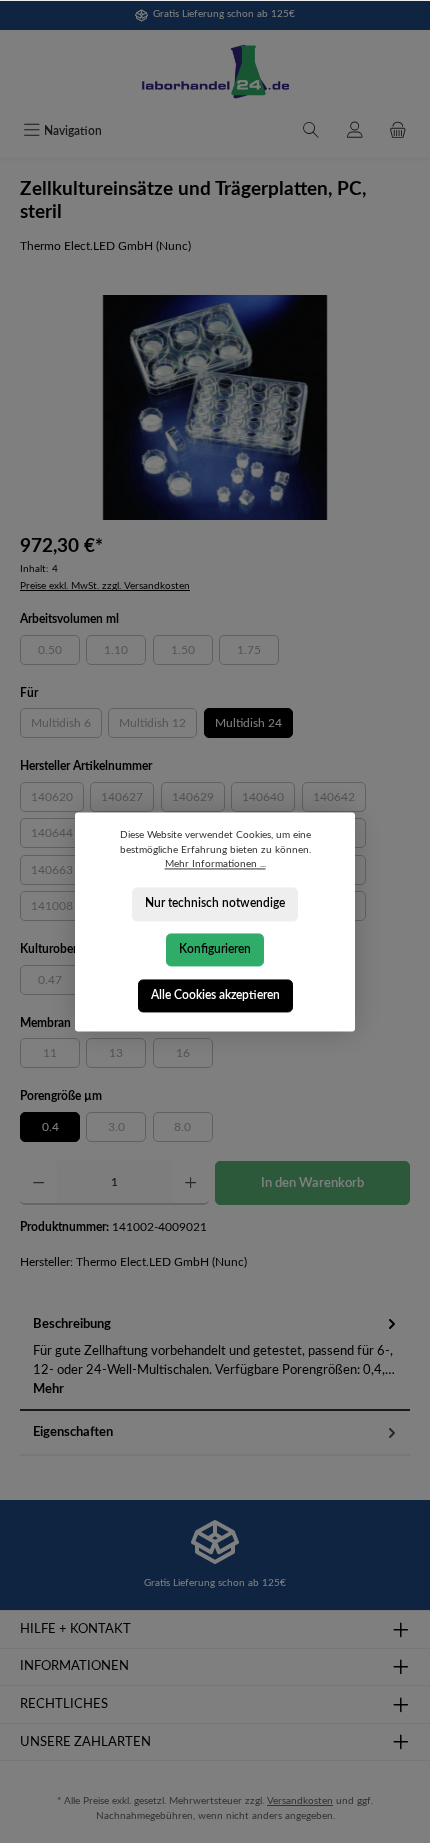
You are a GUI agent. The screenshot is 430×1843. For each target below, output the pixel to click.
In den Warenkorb (312, 1183)
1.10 (125, 653)
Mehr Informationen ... (215, 864)
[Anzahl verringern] (38, 1183)
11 (61, 1056)
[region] (215, 407)
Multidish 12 (158, 726)
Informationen (74, 1666)
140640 (268, 800)
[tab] (215, 1357)
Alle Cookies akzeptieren (215, 994)
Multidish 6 (66, 726)
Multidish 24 (248, 723)
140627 (127, 800)
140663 (57, 873)
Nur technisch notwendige (215, 903)
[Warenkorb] (398, 132)
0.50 (59, 653)
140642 (339, 800)
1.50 (192, 653)
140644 (57, 836)
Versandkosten (300, 1801)
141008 (57, 909)
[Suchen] (311, 132)
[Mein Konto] (355, 132)
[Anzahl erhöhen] (190, 1183)
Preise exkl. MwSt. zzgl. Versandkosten (105, 586)
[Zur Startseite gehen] (215, 72)
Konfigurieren (215, 949)
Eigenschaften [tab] (73, 1432)
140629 (198, 800)
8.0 (193, 1130)
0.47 (59, 983)
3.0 (127, 1130)
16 (194, 1056)
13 (127, 1056)
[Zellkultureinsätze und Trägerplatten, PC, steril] (215, 407)
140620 (57, 800)
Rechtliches (64, 1704)
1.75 (258, 653)
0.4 (50, 1127)
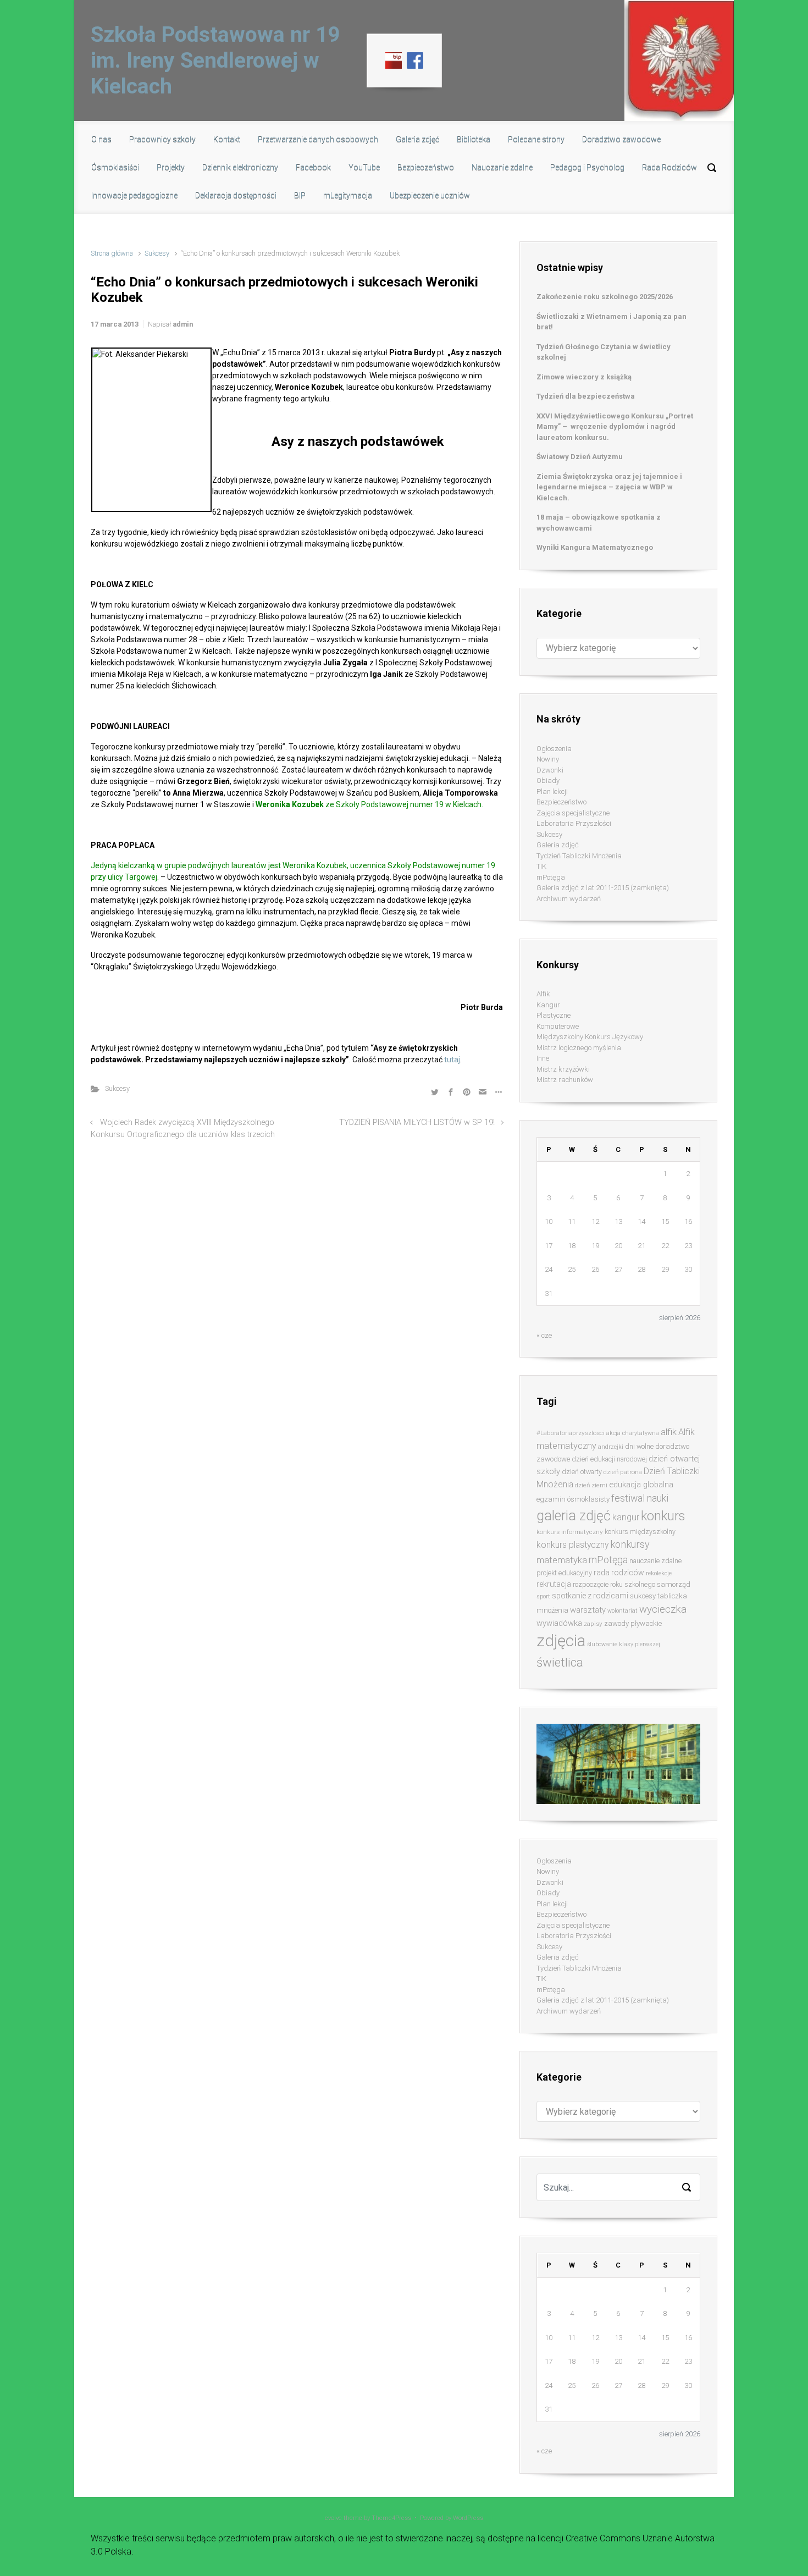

Description of the task –
Please repeat, with no pictures, each line from the start of the records above through the line with "[tab] (215, 1357)", inclusive, and only those.

Output of the exercise –
You are a GUI agent. The screenshot is 430×1843. For each target below, output the pixel to click.
In den Warenkorb (312, 1183)
1.10 (125, 653)
Mehr Informationen ... (215, 864)
[Anzahl verringern] (38, 1183)
11 (61, 1056)
[region] (215, 407)
Multidish 12 (158, 726)
Informationen (74, 1666)
140640 (268, 800)
[tab] (215, 1357)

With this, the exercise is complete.